#### Record set:
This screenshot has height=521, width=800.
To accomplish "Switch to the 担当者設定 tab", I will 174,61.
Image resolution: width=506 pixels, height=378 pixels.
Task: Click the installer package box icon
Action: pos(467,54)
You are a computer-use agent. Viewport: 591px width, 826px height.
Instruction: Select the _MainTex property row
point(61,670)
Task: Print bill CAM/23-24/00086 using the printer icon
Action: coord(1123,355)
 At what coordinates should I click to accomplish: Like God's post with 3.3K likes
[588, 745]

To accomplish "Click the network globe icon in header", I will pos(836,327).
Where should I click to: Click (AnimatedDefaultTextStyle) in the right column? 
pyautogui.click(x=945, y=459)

...

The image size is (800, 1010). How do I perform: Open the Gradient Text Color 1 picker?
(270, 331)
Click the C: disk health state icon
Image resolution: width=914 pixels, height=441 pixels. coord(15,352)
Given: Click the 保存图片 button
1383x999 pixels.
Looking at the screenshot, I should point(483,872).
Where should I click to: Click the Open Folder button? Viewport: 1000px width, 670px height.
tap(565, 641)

==

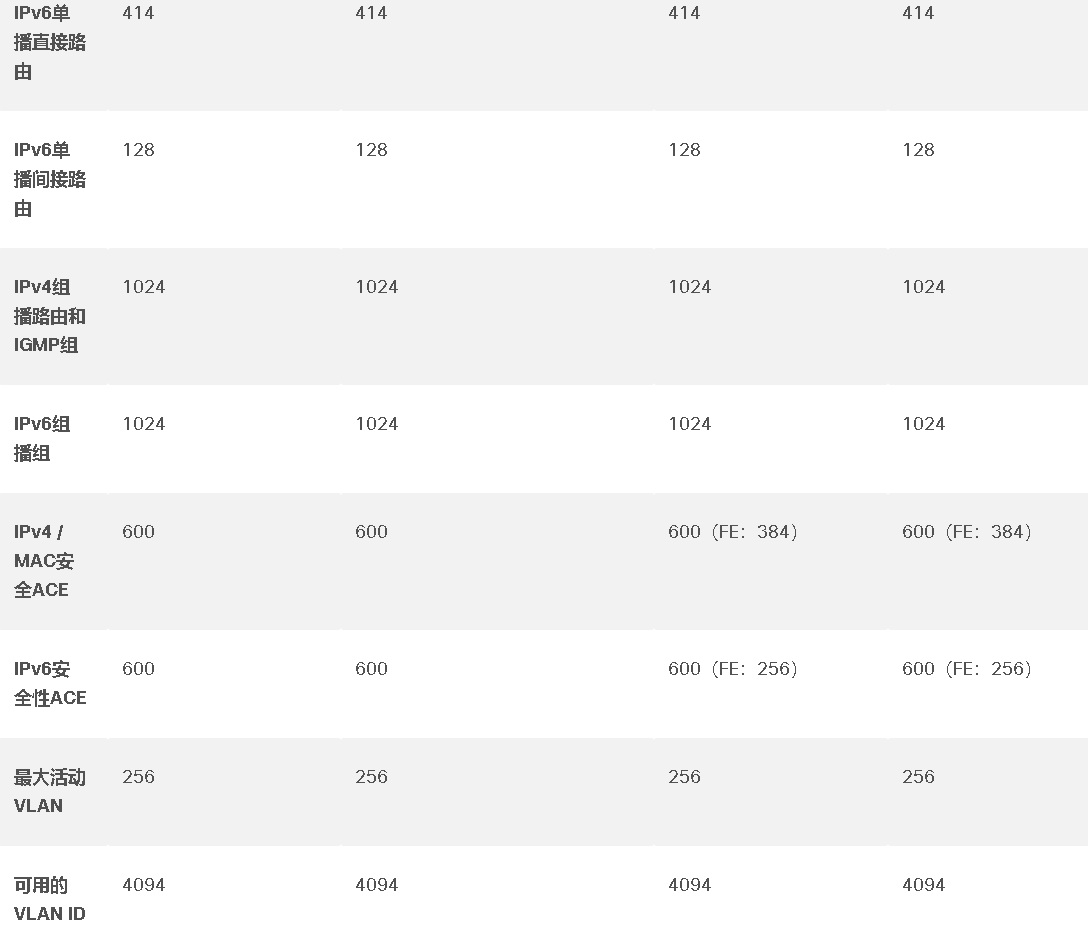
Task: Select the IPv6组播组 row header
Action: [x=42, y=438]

#### Task brief:
Beginning at the line above that contains "This screenshot has height=521, width=800.", return each line exactly through the line that contains "You are a computer-use", and no others.

#### Exercise output:
This screenshot has height=521, width=800.
To accomplish "Switch to the 担当者設定 tab", I will 174,61.
Image resolution: width=506 pixels, height=378 pixels.
Task: Click the installer package box icon
Action: pos(467,54)
You are a computer-use agent. Viewport: 591px width, 826px height.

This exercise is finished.